Halkımız artık bu siyasilere güvenmemektedir. Ordumuza olan güvenini %95 oranında ortaya koyan insanımız, Polisimize duyduğu %76.9 oranındaki güven ve Yargımıza duyduğu %75.7 oranındaki güven ile birbirine çok yaklaşık oranları ortaya koyarken, iş siyasilere gelince bu oran %19’lara kadar düşmüş.
Siyasilere olan güvendeki bu olağan dışı düşüş, geçmişte Rumlarla bu işi üç ayda çözeceğini vaat ederek seçilenlerin, süslenmiş hayali evlerle, bahçeli villalarla, AB üyeliği, serbest dolaşım, dünya ile birleşme vaatleri ile iktidar olanların, süreç içinde seçim döneminde söylediklerinin doğru olmadığının ortaya çıkması ve yıllarca kardeşlerimiz diye tanıttıkları Rumların gerçek yüzünün tanıtıldığı gibi olmadığının net bir şekilde belli olmasından dolayıdır.
Halkımızın, Türkiye’yi, Türkiye’den gelen kardeşlerimizi ve Ordu’muzu istemediklerini her fırsatta ortaya koyan siyasilere ve etraflarındaki kişilere hiçbir güveni kalmamıştır.

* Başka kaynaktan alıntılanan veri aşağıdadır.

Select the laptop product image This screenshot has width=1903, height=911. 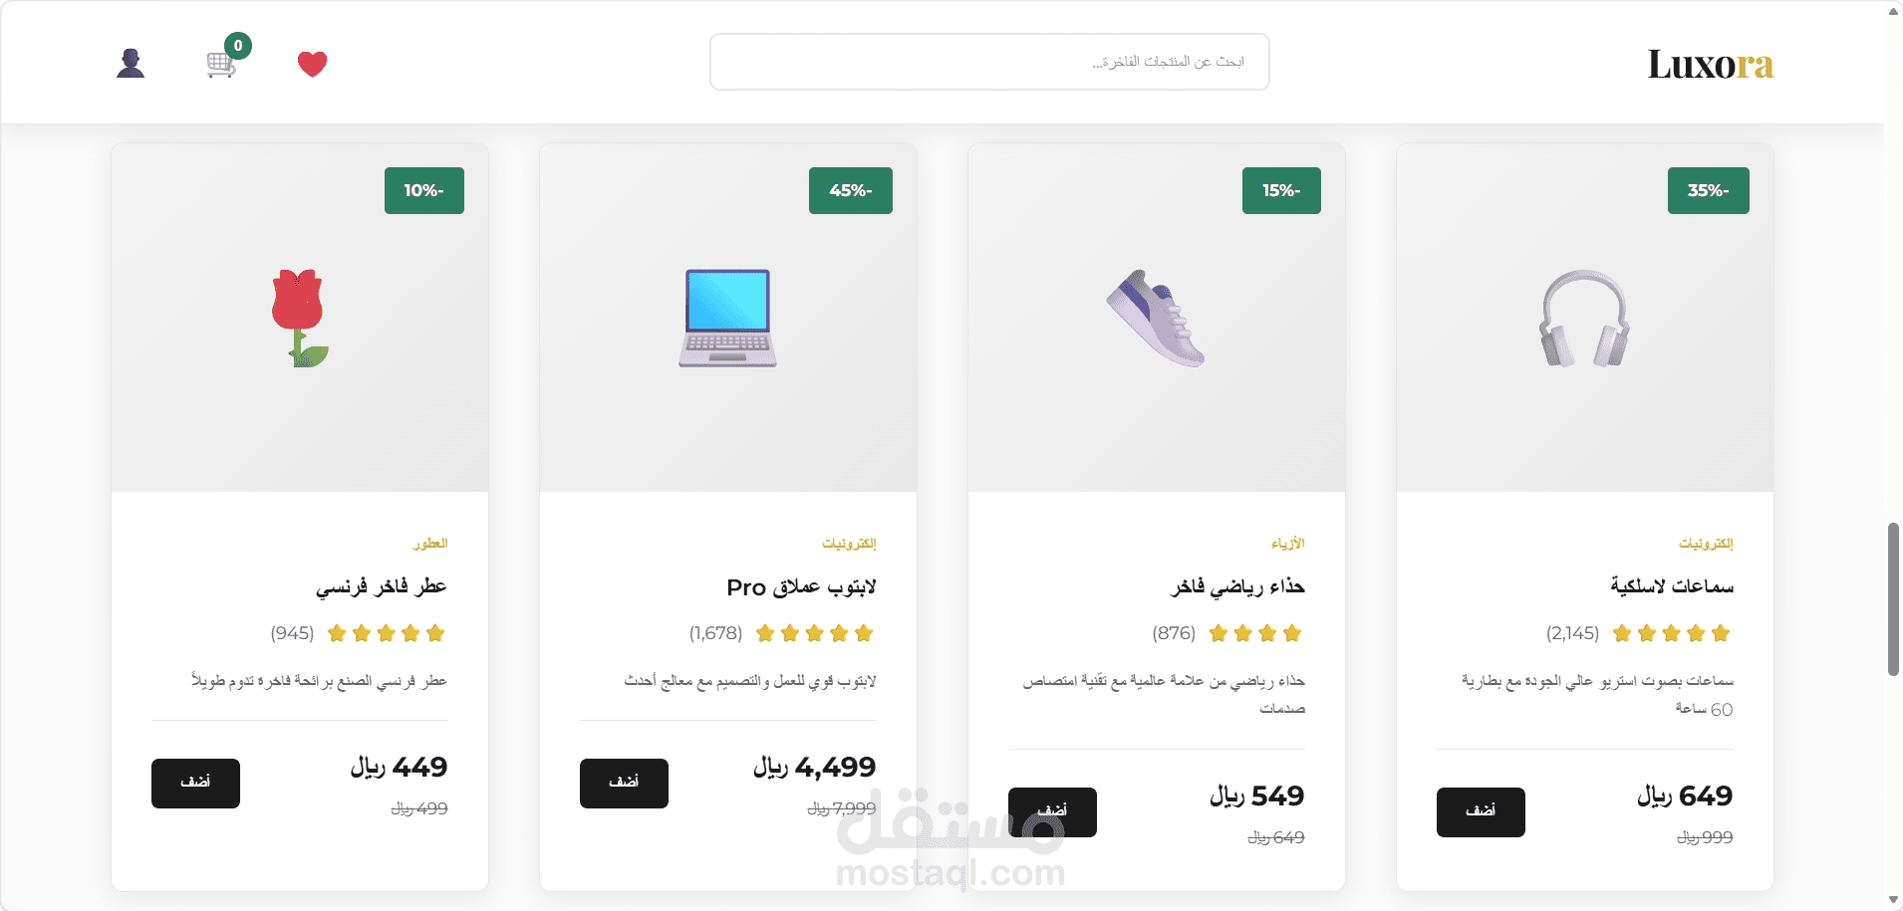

Anket sonuçları böyle söylemektedir.
Bu kamu oyu yoklamasından sonra herhalde, toplumu iyi tanıyamamış siyasilerin ortaya attığı “Anayasamızın geçici 10.cu maddesinin değiştirilmesi” çağrıları son bulur ve yöneticilerimiz kendi istediklerini değil, halkın %95 güven duyduğu “Ordu’muza bakış açısını benimseyerek, Kıbrıs Türk halkının isteği yönünde icraat yapıp fikir üretirler.